RECORDS TO USE Start Marker

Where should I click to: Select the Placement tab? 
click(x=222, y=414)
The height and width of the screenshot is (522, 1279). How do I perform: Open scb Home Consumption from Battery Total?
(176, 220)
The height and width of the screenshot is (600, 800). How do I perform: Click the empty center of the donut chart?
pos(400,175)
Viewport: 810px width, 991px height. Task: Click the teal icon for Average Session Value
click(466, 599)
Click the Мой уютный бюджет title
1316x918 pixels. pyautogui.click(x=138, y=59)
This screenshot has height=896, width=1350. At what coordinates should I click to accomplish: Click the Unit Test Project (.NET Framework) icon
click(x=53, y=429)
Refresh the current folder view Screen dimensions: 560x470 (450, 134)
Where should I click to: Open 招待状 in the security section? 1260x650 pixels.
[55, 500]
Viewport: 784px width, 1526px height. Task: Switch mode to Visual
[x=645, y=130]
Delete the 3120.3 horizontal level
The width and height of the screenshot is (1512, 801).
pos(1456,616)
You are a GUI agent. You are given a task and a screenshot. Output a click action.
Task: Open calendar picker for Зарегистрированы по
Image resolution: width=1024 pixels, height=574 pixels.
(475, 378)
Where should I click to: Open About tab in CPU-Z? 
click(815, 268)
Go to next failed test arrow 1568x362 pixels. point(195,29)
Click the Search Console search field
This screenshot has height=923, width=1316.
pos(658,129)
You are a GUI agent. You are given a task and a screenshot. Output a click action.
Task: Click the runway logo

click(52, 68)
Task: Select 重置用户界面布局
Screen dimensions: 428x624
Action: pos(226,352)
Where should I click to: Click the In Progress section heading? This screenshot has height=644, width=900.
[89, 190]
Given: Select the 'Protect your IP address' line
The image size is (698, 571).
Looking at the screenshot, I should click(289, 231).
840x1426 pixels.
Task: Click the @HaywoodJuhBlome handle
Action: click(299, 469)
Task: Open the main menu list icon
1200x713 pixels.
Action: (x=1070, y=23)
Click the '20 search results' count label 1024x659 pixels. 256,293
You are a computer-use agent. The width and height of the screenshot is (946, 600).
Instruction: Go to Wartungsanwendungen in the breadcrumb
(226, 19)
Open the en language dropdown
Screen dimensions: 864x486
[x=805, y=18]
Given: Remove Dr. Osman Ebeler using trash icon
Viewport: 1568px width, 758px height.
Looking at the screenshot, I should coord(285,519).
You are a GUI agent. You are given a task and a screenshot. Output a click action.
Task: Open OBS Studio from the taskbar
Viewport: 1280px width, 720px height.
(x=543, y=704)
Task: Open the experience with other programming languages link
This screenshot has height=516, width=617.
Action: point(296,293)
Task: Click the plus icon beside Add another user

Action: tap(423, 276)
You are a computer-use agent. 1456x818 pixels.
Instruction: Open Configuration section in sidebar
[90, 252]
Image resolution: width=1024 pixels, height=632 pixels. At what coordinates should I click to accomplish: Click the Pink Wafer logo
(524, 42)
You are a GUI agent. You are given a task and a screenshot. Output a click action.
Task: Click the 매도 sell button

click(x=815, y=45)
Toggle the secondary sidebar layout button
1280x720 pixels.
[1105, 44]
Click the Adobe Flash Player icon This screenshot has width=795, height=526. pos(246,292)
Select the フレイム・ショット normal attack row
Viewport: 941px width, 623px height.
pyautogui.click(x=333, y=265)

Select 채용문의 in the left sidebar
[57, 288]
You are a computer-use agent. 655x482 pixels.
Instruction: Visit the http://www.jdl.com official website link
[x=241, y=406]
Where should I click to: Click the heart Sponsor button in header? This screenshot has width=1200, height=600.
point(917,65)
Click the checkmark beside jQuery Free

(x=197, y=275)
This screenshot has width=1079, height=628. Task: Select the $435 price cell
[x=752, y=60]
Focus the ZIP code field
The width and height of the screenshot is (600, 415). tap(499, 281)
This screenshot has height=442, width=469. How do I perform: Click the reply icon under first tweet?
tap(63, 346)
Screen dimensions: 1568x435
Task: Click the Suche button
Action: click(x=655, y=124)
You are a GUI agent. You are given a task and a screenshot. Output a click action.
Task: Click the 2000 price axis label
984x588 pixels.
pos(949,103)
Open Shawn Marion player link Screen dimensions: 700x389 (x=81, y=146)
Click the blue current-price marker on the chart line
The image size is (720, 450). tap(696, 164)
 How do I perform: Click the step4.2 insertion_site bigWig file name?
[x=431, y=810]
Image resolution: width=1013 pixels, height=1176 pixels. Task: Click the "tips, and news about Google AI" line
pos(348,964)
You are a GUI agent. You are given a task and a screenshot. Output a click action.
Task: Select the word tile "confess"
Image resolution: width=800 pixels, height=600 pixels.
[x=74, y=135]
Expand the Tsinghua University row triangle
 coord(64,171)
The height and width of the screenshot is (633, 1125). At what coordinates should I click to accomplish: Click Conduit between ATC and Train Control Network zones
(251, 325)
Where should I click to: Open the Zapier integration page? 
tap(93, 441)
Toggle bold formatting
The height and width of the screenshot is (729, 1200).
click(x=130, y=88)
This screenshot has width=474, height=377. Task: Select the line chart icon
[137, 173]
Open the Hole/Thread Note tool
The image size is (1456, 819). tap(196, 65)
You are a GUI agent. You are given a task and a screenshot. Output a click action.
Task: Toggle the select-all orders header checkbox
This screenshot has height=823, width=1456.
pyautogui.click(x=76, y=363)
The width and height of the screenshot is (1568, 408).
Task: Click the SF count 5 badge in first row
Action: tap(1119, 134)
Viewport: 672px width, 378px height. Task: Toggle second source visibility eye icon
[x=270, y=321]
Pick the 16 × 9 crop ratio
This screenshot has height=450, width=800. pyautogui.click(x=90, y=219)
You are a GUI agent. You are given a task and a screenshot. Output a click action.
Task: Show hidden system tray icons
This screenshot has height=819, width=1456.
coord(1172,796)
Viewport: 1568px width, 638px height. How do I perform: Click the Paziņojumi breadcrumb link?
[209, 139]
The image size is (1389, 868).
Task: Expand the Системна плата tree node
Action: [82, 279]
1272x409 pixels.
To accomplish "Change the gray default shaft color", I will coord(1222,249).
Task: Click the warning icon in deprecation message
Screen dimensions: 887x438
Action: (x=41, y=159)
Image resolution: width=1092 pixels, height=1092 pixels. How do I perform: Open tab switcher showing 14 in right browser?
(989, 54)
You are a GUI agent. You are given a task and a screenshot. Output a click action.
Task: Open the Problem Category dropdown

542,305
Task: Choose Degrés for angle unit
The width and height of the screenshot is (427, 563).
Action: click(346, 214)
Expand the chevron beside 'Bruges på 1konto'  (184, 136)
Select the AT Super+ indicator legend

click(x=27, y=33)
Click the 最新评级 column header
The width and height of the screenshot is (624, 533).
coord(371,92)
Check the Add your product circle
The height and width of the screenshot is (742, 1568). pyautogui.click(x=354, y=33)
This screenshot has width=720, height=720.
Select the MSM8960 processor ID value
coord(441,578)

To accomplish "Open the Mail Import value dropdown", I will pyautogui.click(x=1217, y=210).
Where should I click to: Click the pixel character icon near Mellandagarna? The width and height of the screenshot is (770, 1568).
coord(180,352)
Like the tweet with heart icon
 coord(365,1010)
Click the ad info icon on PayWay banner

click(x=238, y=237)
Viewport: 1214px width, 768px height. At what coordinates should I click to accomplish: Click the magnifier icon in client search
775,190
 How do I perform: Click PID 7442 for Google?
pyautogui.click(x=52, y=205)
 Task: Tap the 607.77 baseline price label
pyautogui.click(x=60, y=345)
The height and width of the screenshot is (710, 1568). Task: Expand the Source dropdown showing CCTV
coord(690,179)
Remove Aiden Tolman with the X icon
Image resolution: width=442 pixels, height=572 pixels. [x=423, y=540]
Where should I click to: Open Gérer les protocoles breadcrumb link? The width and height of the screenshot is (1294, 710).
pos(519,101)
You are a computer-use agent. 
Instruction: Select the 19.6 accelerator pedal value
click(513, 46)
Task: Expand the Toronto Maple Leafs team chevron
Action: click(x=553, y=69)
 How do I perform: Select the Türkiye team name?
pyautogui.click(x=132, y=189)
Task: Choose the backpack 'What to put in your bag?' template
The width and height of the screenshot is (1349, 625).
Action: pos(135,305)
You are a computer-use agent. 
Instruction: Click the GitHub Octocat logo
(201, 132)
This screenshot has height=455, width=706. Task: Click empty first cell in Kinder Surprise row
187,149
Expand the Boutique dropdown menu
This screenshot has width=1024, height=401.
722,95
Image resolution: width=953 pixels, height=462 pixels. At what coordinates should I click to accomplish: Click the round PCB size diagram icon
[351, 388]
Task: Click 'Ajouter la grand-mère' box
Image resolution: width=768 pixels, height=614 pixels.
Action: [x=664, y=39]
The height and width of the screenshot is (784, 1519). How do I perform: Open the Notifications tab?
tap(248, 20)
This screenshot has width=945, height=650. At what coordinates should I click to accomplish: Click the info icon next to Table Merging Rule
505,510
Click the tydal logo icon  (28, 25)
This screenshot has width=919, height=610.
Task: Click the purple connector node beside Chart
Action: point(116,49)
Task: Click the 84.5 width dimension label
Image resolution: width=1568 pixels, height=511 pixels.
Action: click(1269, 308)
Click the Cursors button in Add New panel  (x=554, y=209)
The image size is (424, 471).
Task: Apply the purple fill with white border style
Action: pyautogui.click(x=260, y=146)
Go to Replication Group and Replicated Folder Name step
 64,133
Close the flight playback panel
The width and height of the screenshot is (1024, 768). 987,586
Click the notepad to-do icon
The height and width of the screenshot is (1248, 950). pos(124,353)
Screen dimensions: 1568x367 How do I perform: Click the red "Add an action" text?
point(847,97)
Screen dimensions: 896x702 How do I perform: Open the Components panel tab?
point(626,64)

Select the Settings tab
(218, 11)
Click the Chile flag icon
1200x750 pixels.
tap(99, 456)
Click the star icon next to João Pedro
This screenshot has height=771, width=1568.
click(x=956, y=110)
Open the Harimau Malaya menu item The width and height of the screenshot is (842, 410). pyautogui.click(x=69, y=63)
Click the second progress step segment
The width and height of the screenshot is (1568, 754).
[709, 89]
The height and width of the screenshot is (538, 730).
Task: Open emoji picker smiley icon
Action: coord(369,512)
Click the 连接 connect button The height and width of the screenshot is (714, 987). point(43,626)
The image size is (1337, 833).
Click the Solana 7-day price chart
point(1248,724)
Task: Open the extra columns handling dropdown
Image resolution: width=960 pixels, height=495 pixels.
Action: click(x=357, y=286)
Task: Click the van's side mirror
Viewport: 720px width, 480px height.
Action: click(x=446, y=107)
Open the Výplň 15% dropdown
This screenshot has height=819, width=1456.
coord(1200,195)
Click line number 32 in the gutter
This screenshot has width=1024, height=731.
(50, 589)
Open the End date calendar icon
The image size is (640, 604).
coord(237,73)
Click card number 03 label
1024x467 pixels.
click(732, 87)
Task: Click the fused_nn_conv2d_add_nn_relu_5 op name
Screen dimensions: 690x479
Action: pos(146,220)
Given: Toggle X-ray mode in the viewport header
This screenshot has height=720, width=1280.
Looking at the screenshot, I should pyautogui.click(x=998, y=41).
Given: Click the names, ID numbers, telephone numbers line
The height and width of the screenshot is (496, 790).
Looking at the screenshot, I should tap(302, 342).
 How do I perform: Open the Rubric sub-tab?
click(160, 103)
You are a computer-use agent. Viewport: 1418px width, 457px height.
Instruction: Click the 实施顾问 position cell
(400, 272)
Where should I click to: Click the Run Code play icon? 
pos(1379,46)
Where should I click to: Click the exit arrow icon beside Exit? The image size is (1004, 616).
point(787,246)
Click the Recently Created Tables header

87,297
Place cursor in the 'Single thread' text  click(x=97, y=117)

RECORDS TO USE End Marker

-- DIRECTIONS FOR THIS TASK --
Take the line above containing "Open the en language dropdown", the line containing "Click the Adobe", and all lines in between, and copy them exactly without anything else.

-- EXPECTED ANSWER --
Open the en language dropdown
Screen dimensions: 864x486
[x=805, y=18]
Given: Remove Dr. Osman Ebeler using trash icon
Viewport: 1568px width, 758px height.
Looking at the screenshot, I should coord(285,519).
You are a GUI agent. You are given a task and a screenshot. Output a click action.
Task: Open OBS Studio from the taskbar
Viewport: 1280px width, 720px height.
(x=543, y=704)
Task: Open the experience with other programming languages link
This screenshot has height=516, width=617.
Action: point(296,293)
Task: Click the plus icon beside Add another user

Action: tap(423, 276)
You are a computer-use agent. 1456x818 pixels.
Instruction: Open Configuration section in sidebar
[90, 252]
Image resolution: width=1024 pixels, height=632 pixels. At what coordinates should I click to accomplish: Click the Pink Wafer logo
(524, 42)
You are a GUI agent. You are given a task and a screenshot. Output a click action.
Task: Click the 매도 sell button

click(x=815, y=45)
Toggle the secondary sidebar layout button
1280x720 pixels.
[1105, 44]
Click the Adobe Flash Player icon This screenshot has width=795, height=526. pos(246,292)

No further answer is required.